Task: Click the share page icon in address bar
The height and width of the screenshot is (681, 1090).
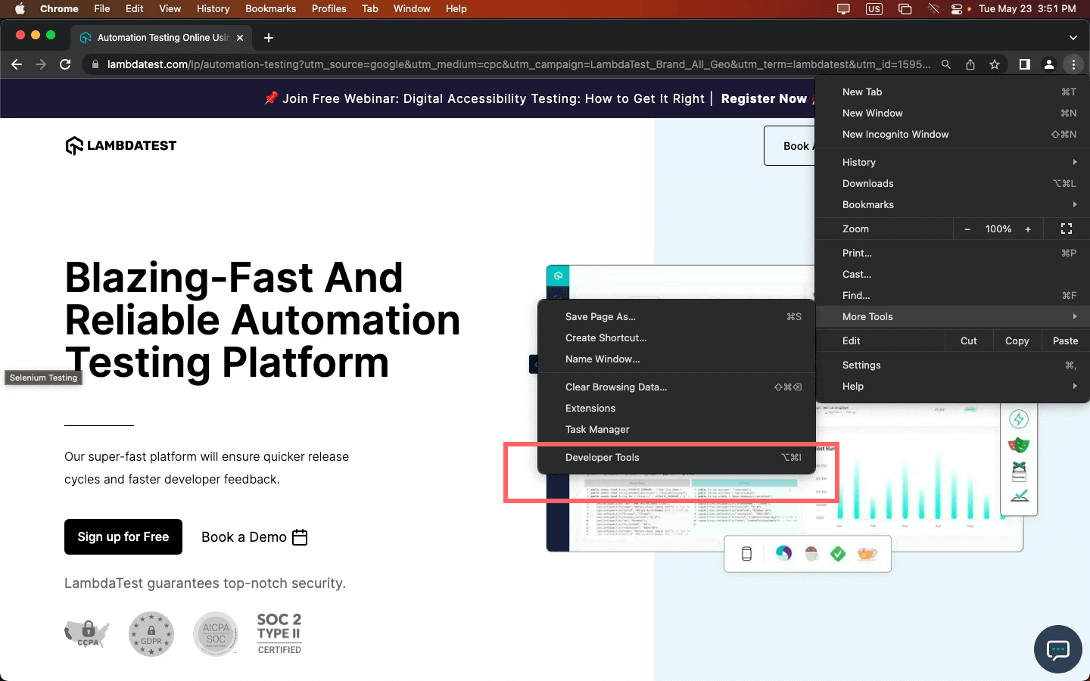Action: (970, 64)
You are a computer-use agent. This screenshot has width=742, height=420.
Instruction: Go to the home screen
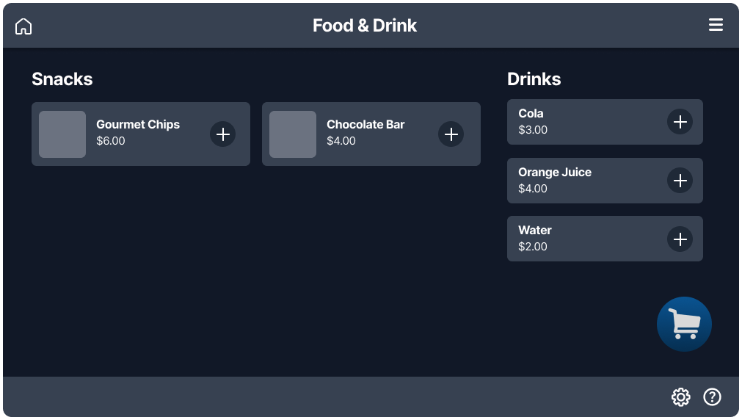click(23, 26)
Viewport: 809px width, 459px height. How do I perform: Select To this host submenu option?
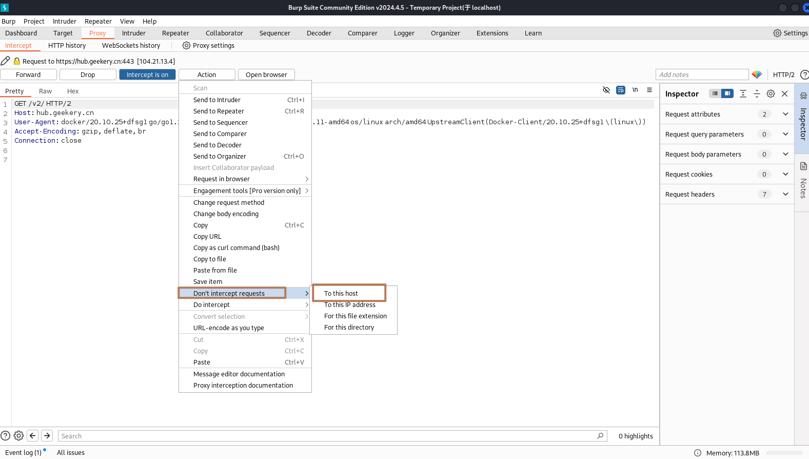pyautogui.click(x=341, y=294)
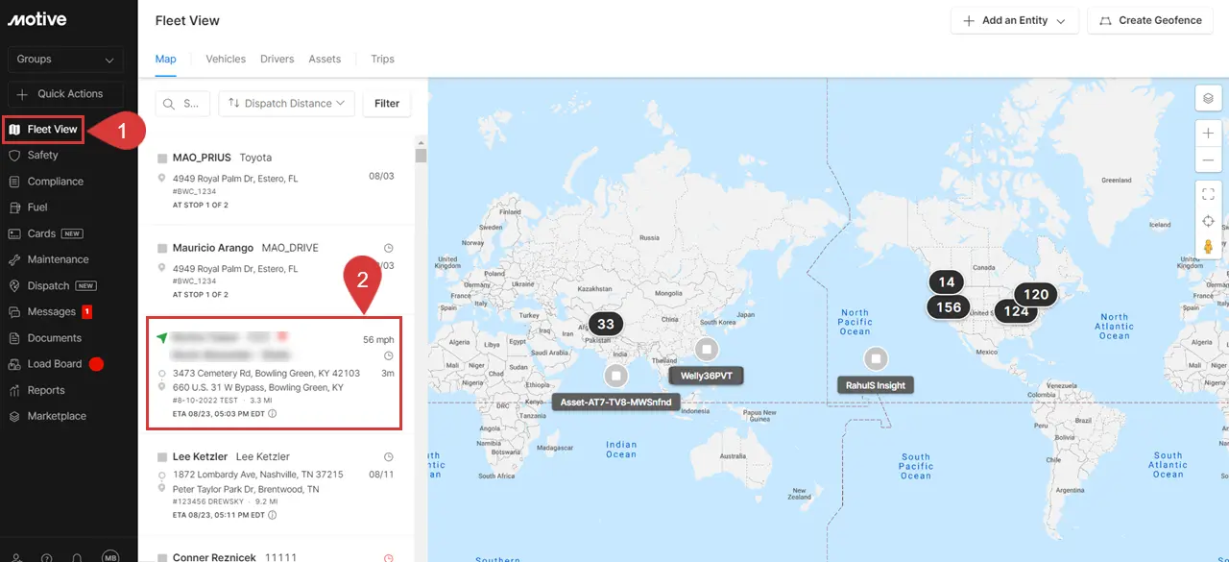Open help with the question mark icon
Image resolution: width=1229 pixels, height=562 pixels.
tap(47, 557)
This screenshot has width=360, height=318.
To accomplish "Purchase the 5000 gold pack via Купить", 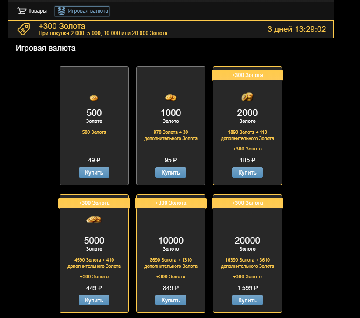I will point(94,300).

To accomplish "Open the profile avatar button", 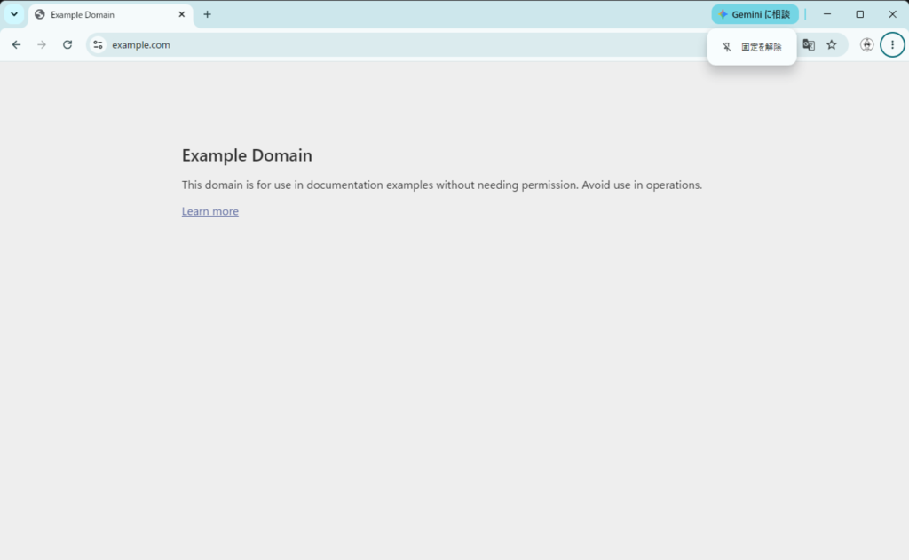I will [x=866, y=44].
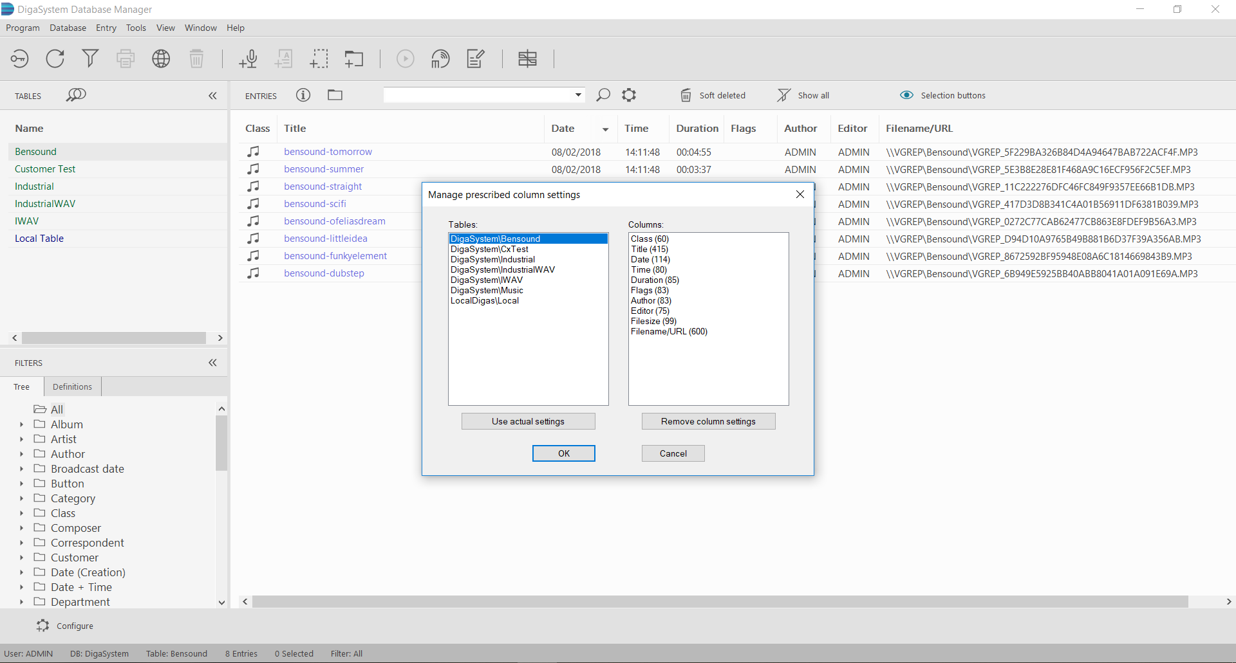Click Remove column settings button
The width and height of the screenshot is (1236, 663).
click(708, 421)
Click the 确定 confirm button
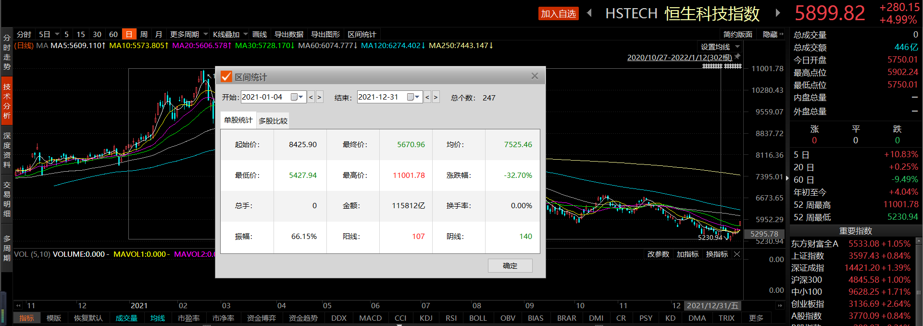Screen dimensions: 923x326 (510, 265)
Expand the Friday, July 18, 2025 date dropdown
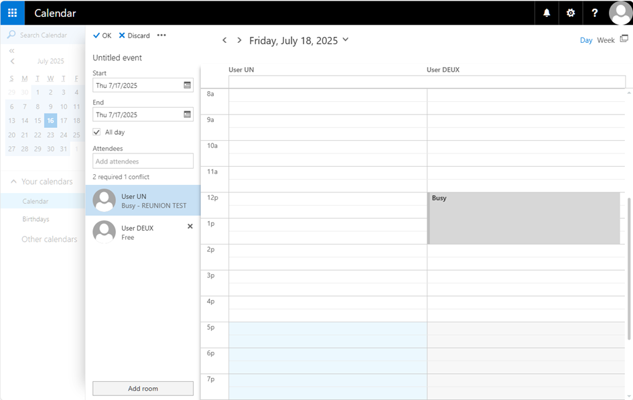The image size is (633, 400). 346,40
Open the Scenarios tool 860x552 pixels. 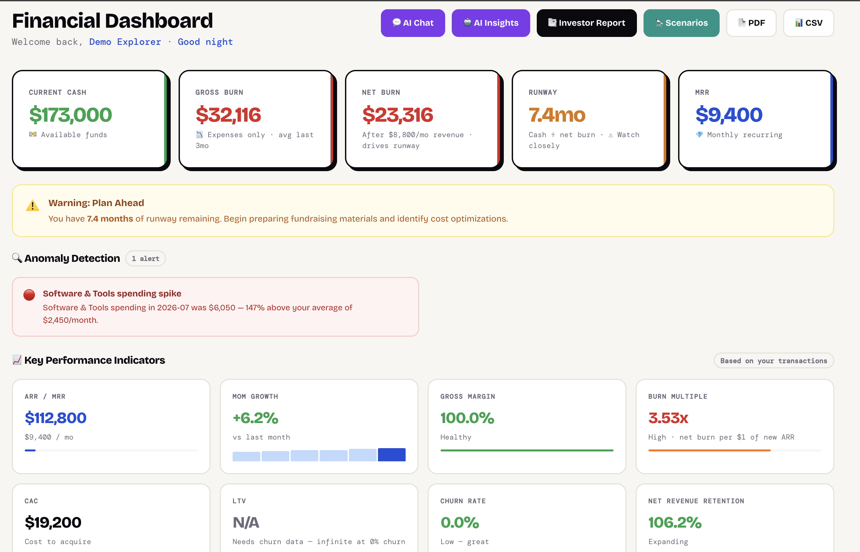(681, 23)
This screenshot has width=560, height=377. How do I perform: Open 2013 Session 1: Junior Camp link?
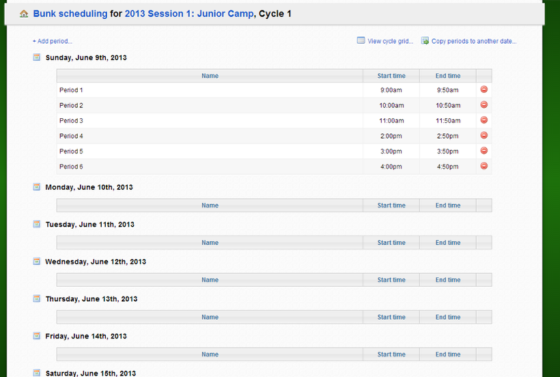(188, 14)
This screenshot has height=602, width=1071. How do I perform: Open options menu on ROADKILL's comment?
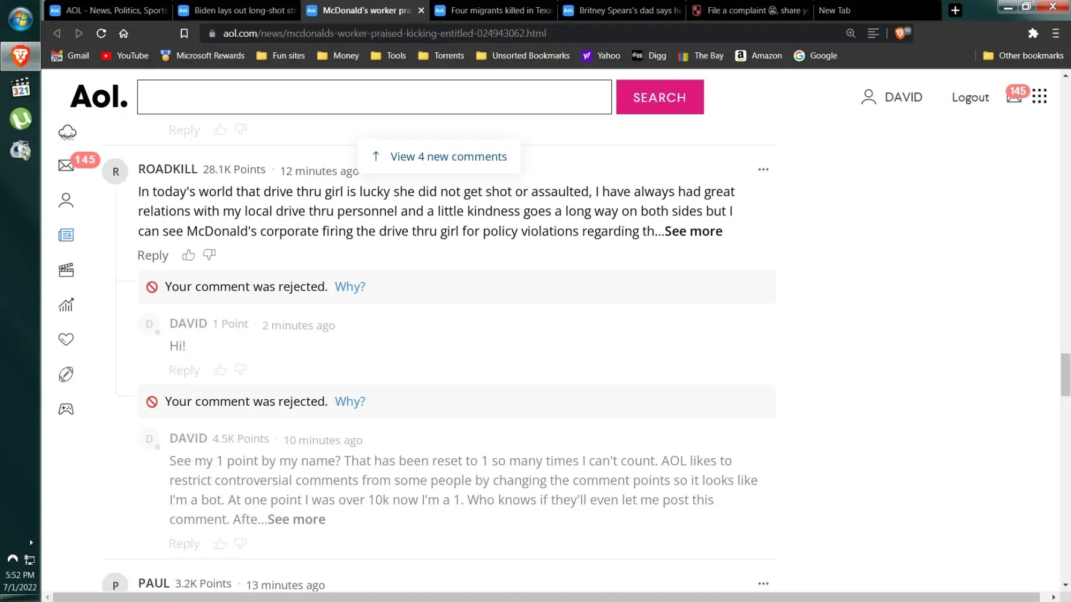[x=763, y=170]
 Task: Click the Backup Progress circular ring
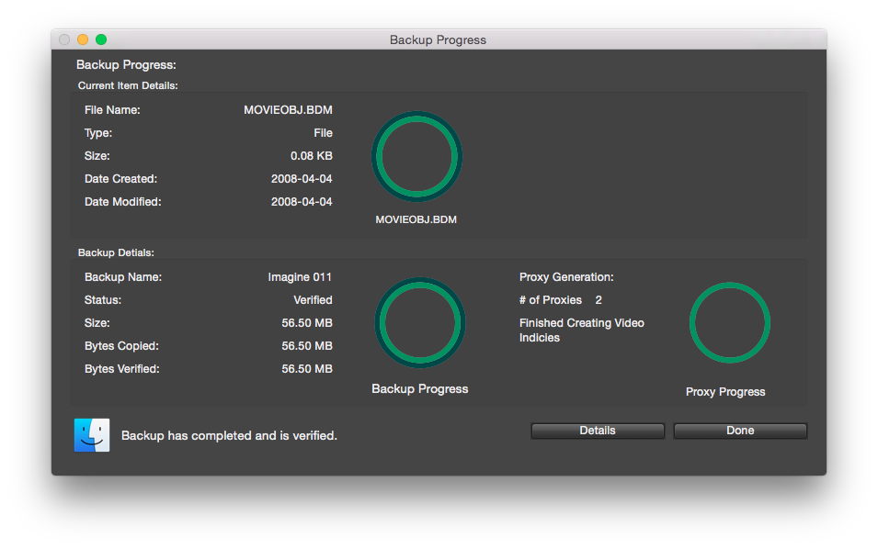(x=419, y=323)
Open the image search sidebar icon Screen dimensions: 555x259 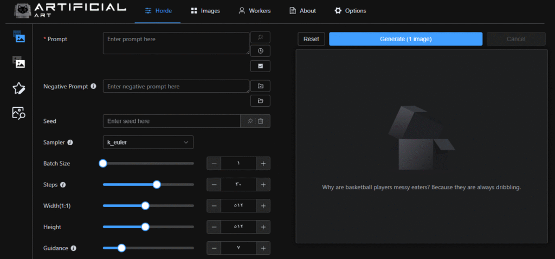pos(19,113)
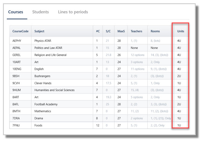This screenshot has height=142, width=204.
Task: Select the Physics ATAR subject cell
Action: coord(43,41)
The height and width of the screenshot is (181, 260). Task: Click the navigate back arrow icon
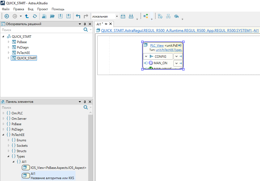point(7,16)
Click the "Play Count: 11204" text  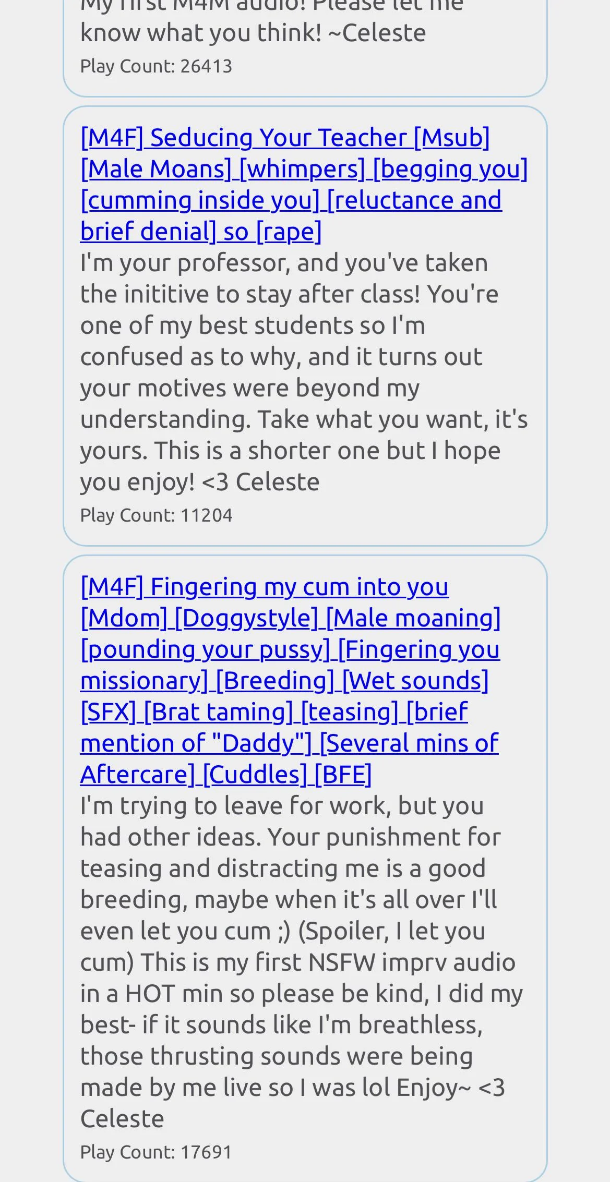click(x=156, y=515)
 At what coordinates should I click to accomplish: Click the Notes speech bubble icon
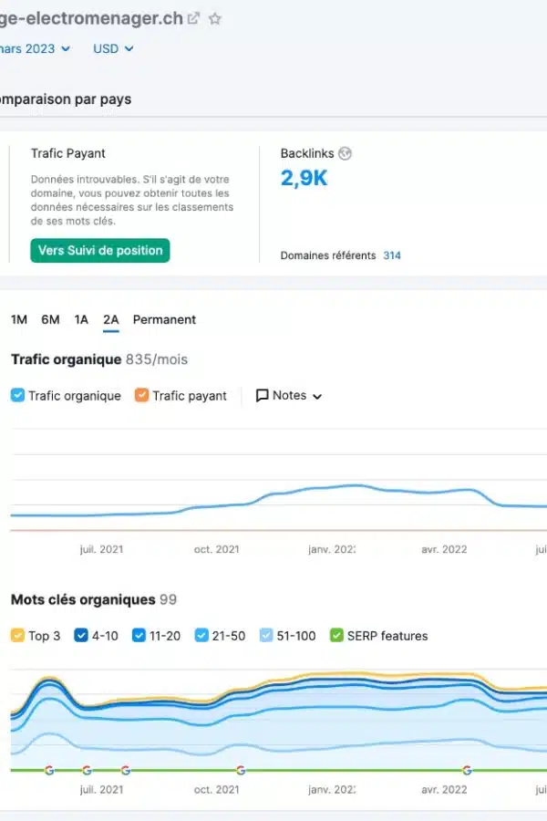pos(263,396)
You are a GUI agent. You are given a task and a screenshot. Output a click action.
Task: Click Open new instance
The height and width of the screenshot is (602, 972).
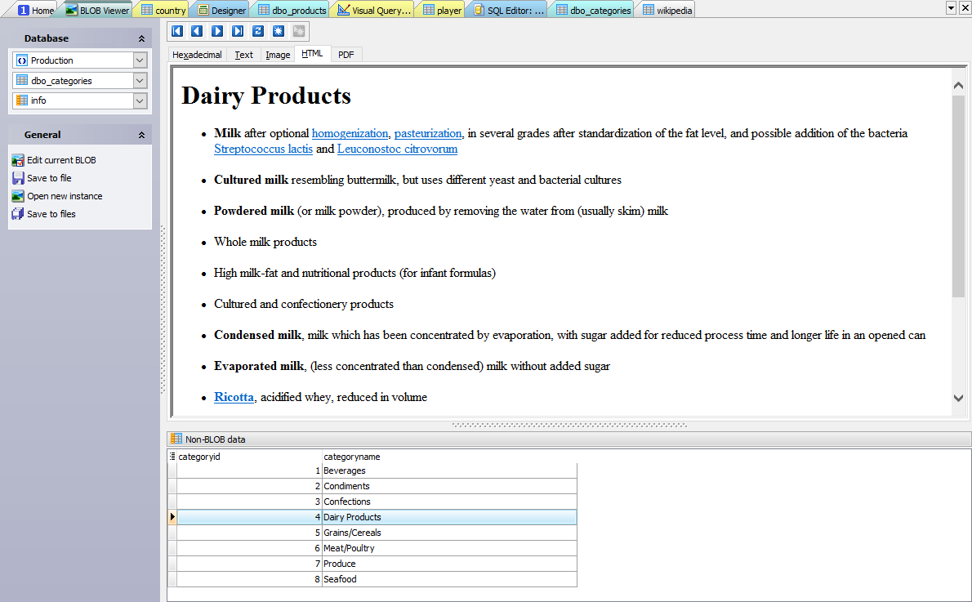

----------

What the task asks: Return every line above where "agent" appears.

Your response:
You are a computer-use agent. This screenshot has width=742, height=420.
You are a GUI agent. You are given a task and a screenshot. Output a click action.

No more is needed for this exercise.